Reproduce verbatim the stretch of the raccoon-weight article below from "Pate first started" through "weights over time.".

_Selected passage_:
--------------------
Social Sciences

How to Weigh a Raccoon

Anthropology student conducts research at American Museum of Natural History in New York

What we consider to be food waste, raccoons are eager to devour as dinner. These masked mammals have adapted to thrive near people, feeding off the edibles that we discard.

Given that humans are getting bigger—and heavier—due in part to lavish eating habits, Carly Pate wondered if the same is holding true for the raccoons living among us. Have they grown bigger over time?

That was two years ago, and she’s still looking for an answer. But Pate has already made an important discovery: In-depth anthropological research suits her.

In an effort to answer her question, Pate (below), a senior in biological anthropology and general science, is conducting an advanced level of investigation that is typically undertaken only by experienced researchers. She is analyzing statistical data and physical specimens based on information she has gathered at private collections, and has even developed an approach for determining animal weights that could be useful for other researchers in her field.

“Carly is unusual in that she formed her own research questions and has worked mostly without assistance,” said Frances White, anthropology department head and Pate’s adviser. “It’s an outstanding example of an undergraduate engaging in research more like a graduate student.”

Pate first started pondering the raccoon-weight question while taking a course in evolutionary medicine as a freshman. But in searching for an answer, she found nothing useful in websites, scientific journals or scholarly databases about variation in raccoon weights over time.

Intrigued and inspired, Pate focused on a method that undergirds much of anthropological research—establishing a physical record.

Anthropologists routinely make determinations about physical characteristics of humans and animals based on specific measurements of bones kept in collections.

But no approach had been established for estimating raccoon weights. Stephen Frost, an associate professor of anthropology, coached Pate in the protocols used for determining size in other primates and White helped with calculations that convert bone measurements into predicted body weights.

Carly Pate studied raccoon bones at the American Museum of Natural History in New York, courtesy of funding support from the anthropology department.

Pate set about examining six raccoon skeletons housed in the department’s Primate Osteology Lab, measuring different bones and tweaking her formulas until her method produced estimates for weights that matched the record for each specimen at the time of death.

She found that a single measurement accurately predicted raccoon weight: the distance between the eyeball sockets, called the interorbital breadth. A measurement of 20.28 millimeters, for example, predicted a body weight of 6.82 pounds.
--------------------
[Collected data entries]
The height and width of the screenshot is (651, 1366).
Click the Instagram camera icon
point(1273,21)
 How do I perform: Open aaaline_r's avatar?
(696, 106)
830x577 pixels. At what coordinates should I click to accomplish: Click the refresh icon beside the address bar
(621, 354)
--------------------
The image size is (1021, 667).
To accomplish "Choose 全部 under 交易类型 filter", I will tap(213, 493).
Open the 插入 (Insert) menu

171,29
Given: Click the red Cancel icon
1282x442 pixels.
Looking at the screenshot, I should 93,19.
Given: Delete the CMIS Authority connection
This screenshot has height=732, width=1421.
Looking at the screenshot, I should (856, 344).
--------------------
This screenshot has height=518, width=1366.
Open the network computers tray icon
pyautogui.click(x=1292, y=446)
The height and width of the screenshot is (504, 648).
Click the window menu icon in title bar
--------------------
_The completed task_:
Pate first started pondering the raccoon-weight question while taking a course in evolutionary medicine as a freshman. But in searching for an answer, she found nothing useful in websites, scientific journals or scholarly databases about variation in raccoon weights over time.